Reflections on Linguistic Cartography: Insights from Language Practices of African Marginals in Australia

2014 Linguistics Seminar Series

Presented by Dr FINEX NDHLOVU, Linguistics UNE

12-1pm  Wednesday 23rd July 2014

UNE Oorala Lecture Theatre  

All Welcome

This paper uses data on the language practices of African refugees in Australia (hereafter African marginals) to provide new theoretical and empirical insights into linkages between linguistic cartography and the interests of human geography. It considers the extremely diverse linguistic profiles, cultural practices, histories and life journeys of African marginals and their meanings for our understanding of language maps.

The paper argues for a paradigm shift in the discourse and praxis of mapping and interpreting linguistic cartographies of immigrant communities. By recourse to the concepts of cartography, margins and marginality, this paper provides compelling empirical and theoretical points announcing a radical departure from current understandings of marginal communities to new ways of thinking about our engagement with what it means to exist on the fringes of mainstream society. The geographical concepts of margins, marginality and that of linguistic cartography are taken into a new direction focusing on mental and social spaces – those complex and mixed language maps reflected in everyday life experiences of African marginals.
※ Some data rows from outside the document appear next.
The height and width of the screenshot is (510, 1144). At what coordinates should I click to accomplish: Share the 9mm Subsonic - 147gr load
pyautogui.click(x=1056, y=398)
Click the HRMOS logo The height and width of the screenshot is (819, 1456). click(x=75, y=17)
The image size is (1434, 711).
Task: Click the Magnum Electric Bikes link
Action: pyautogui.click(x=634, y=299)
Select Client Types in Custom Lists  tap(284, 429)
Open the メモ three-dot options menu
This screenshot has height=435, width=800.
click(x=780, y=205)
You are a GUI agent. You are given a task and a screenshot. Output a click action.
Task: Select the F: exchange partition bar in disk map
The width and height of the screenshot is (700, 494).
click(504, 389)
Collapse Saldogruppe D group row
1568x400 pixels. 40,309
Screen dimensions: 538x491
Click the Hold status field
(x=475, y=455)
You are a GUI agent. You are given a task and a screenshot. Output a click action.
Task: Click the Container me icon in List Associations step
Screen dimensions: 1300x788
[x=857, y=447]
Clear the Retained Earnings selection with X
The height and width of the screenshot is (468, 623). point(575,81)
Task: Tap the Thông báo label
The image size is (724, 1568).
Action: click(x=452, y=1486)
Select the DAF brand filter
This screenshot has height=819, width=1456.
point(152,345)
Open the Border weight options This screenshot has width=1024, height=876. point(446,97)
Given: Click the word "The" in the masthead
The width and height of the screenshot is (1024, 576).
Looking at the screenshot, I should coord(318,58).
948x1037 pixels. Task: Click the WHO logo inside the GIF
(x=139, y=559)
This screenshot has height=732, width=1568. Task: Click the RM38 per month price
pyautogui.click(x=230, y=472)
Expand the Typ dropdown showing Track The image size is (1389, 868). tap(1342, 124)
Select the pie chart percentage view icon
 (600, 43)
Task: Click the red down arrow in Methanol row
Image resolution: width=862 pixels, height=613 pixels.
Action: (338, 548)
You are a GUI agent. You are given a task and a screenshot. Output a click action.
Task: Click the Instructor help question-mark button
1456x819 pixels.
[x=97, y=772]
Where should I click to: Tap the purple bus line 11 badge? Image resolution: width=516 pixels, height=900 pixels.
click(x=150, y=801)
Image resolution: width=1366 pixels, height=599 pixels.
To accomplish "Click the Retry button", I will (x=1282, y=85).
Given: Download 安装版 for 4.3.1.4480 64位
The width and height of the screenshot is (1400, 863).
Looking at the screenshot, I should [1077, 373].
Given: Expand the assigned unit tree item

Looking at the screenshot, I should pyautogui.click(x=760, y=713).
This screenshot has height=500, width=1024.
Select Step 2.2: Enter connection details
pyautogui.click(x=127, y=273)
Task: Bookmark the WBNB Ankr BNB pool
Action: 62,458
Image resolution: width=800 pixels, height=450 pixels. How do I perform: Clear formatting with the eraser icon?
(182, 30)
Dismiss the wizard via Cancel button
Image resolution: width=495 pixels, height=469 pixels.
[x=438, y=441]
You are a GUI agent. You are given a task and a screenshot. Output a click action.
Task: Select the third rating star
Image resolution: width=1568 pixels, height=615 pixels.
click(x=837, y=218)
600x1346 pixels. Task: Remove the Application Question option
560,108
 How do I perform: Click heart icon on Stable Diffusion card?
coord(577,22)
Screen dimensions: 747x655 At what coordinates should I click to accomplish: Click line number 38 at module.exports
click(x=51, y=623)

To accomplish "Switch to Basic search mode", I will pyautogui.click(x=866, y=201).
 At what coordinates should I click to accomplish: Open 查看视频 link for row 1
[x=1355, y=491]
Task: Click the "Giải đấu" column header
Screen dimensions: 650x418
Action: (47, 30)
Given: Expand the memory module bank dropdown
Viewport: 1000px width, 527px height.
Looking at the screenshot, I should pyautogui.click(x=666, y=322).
Linguistic cartographies are not conceived here as physical maps but as psycho-social maps imprinted in the hearts and minds and in everyday social transactions of individuals. Such conceptualisation is akin to Doreen Massey's (2003 and 2005) idea of space as an open-ended, unfinished and indeterminate simultaneity and not as a surface with clearly demarcated physical boundaries. In conclusion, a more refined and nuanced conception of the linguistic cartography/human geography interface is suggested – one that takes into account such issues as dialect continua, cultural practices, discursive practices, social relationships, and migration histories – and above all, one that conceives spaces and margins as always under construction because they are products of interrelations.